I know how to produce a PCA plot through ggbiplot and this package works well.
But now I want to modify some specific points, such as their color, size and especially adding circles around some points but not cover them by geom_encircle()
function.
Here is my reproducible example code below:
#load required packages
library(ggplot2)
library(devtools)
library(ggbiplot)
#load dataset
data(iris)
#perform principal component analysis
pca = prcomp(iris[ , 1:4], scale=T)
#define classes, generate & view PCA biplot
class = iris$Species
ggbiplot(pca, obs.scale = 1, var.scale = 1, groups = class, circle = FALSE)+
geom_point(size = 3,aes(color = class))+
geom_point(data=iris[iris$Species=="setosa",],pch=21, fill=NA, size=2, colour="black", stroke=2)
However, error information appeared:
Error in `geom_point()`:
! Problem while computing aesthetics.
i Error occurred in the 5th layer.
Caused by error in `FUN()`:
! object 'xvar' not found
Run `rlang::last_trace()` to see where the error occurred.
I may know it is caused by data in geom_point()
which is not consistent to pca.
But I don't know how should I set the data in geom_point()
So I hope somebody could give me some advice or solutions.
Thanks in advance.
You can do this in a hacky way by using ggplot_build()

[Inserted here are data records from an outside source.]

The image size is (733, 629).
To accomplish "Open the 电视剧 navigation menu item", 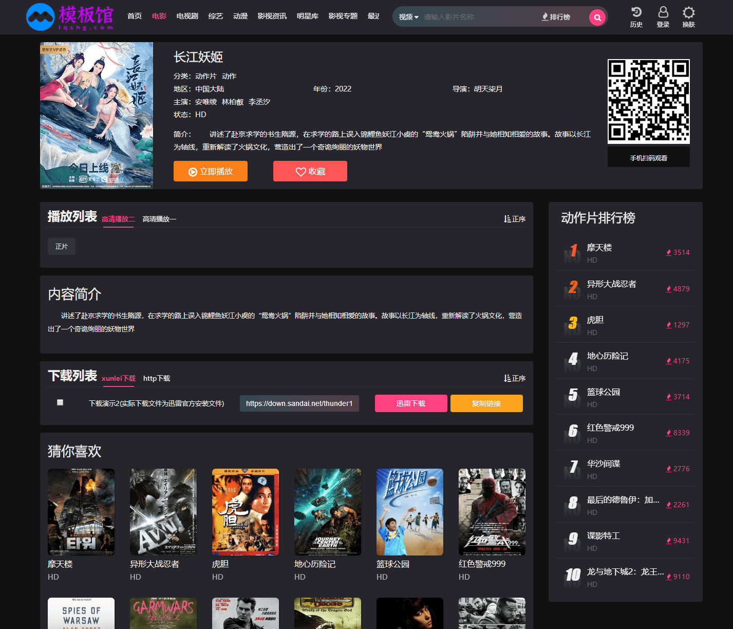I will point(187,16).
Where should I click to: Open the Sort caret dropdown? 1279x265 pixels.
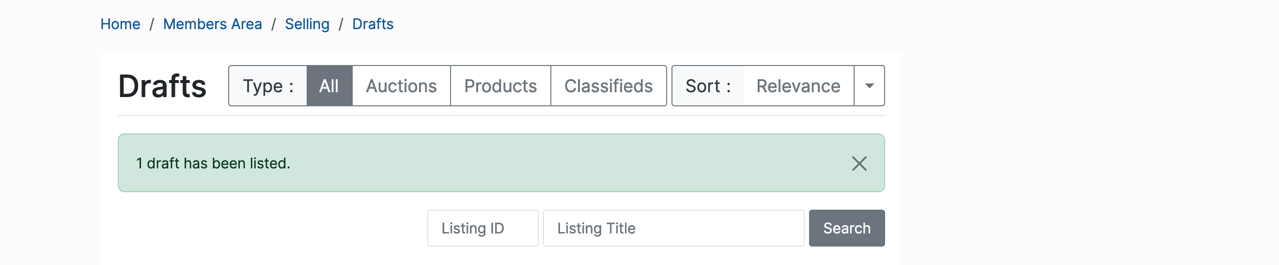click(x=869, y=86)
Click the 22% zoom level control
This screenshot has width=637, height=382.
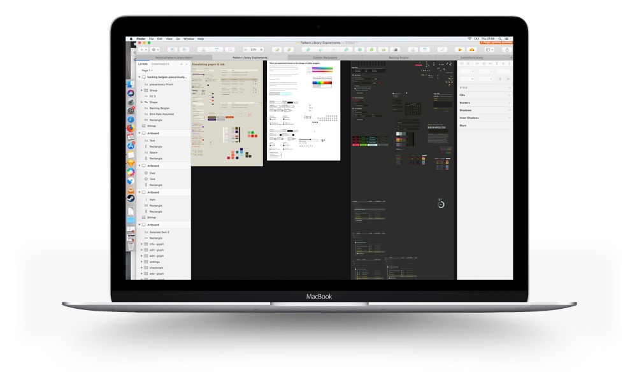point(253,49)

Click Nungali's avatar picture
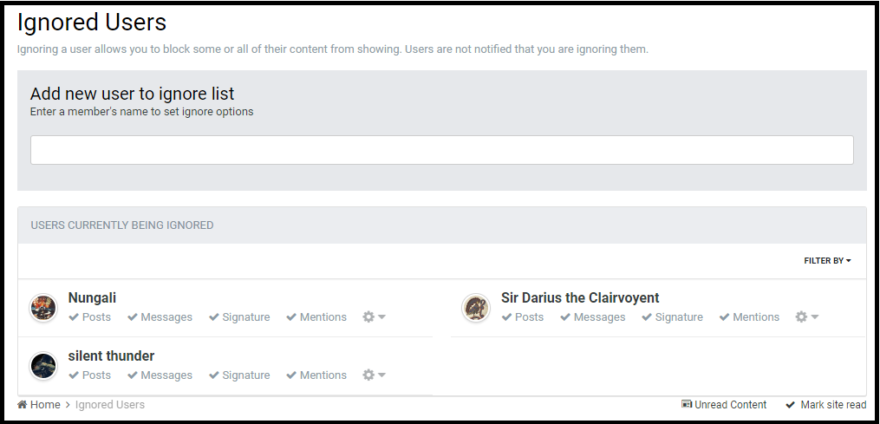(x=43, y=307)
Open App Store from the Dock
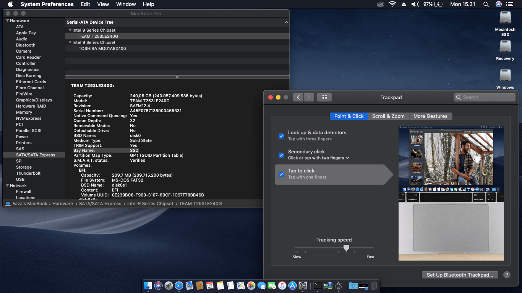 (293, 285)
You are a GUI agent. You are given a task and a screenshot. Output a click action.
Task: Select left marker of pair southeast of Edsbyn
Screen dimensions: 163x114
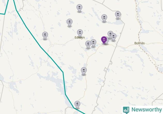88,44
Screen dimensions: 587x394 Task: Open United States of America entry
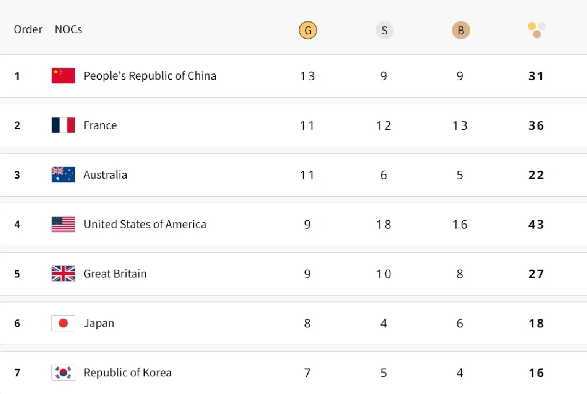tap(145, 224)
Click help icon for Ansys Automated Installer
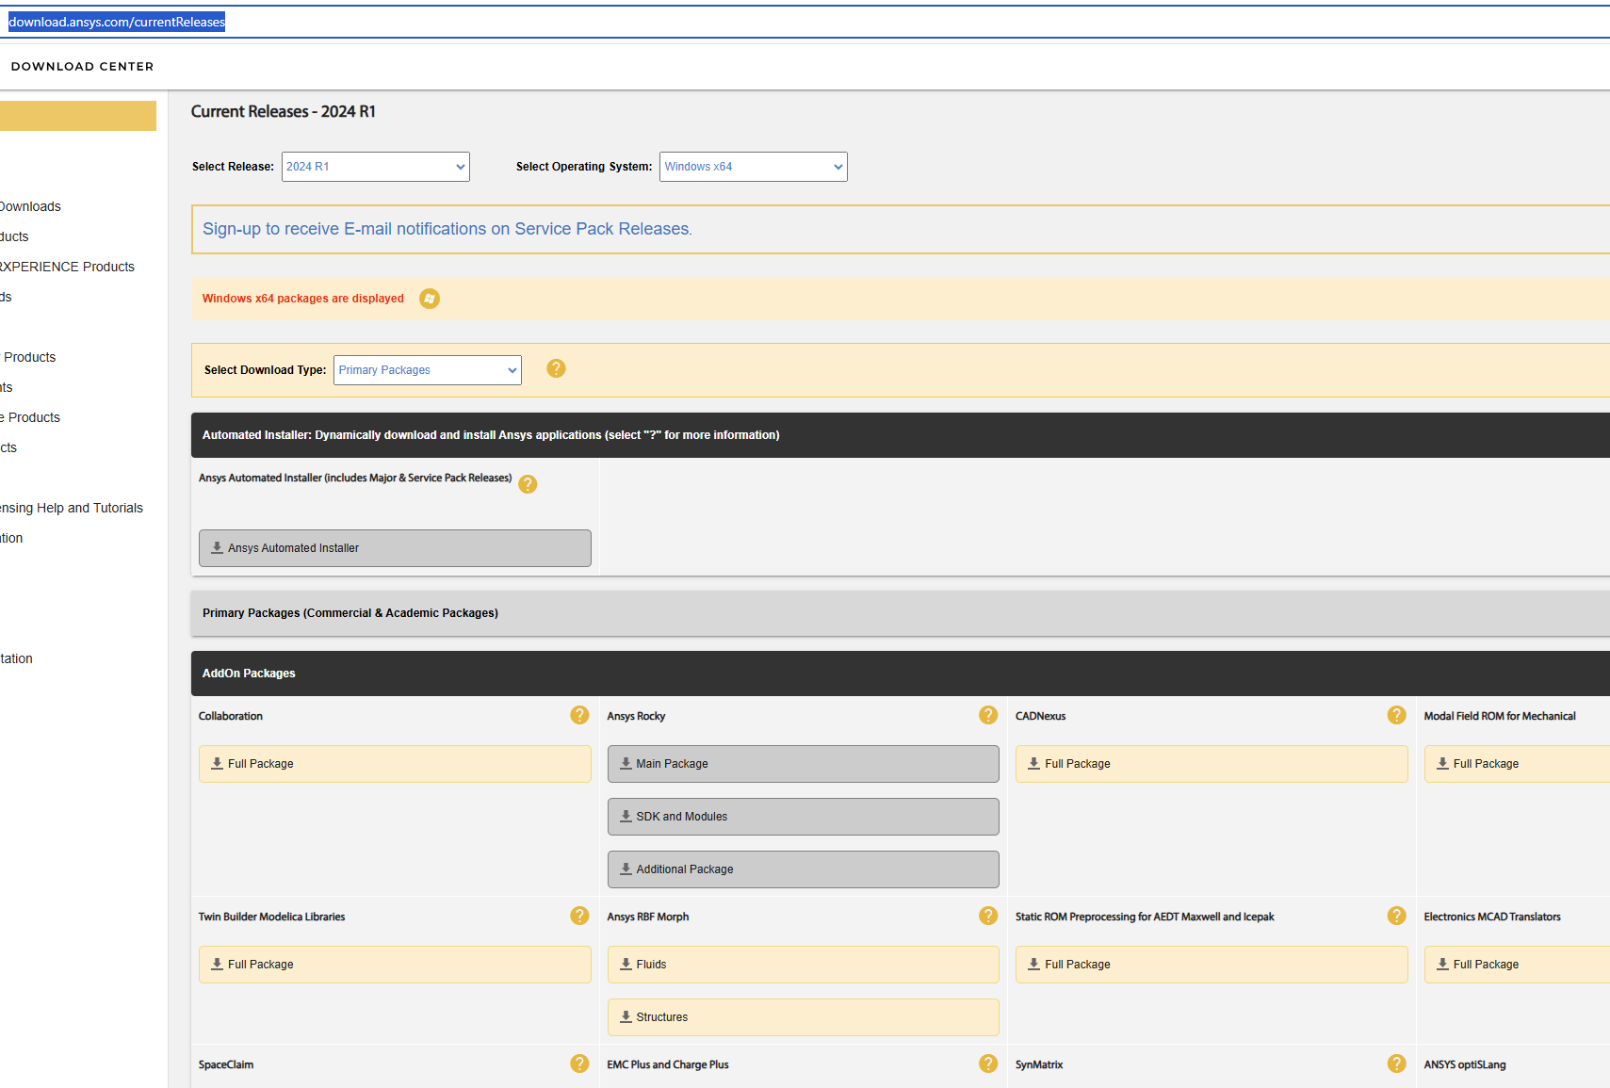This screenshot has width=1610, height=1088. tap(528, 484)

to retrieve the data frame that was constructed by ggbiplot
.
gg0 <- ggplot(data=data,aes(x=data[,1],y=data[,2]))+
geom_point(size = 3,aes(color = class))
ggb <- ggplot_build(gg0)
ggb$data
is a list with a data frame for each layer of the plot. By poking around a bit we can figure out that the geom_point
layer is the last (fourth), i.e. ggb$data[[4]]
. All we need from this is the x
and y
coordinates, which we can combine with the original data set (hoping that row order is preserved, there weren't any incomplete cases discarded, etc.)
my_data <- cbind(iris, ggb$data[[4]][c("x", "y")])
m2 <- subset(my_data, Species == "setosa")
gg0 +
geom_encircle(data = m2, aes(x = x, y = y)) +
geom_point(data=m2, aes(x=x,y=y),
pch=21, fill=NA, size=2, colour="black", stroke=2)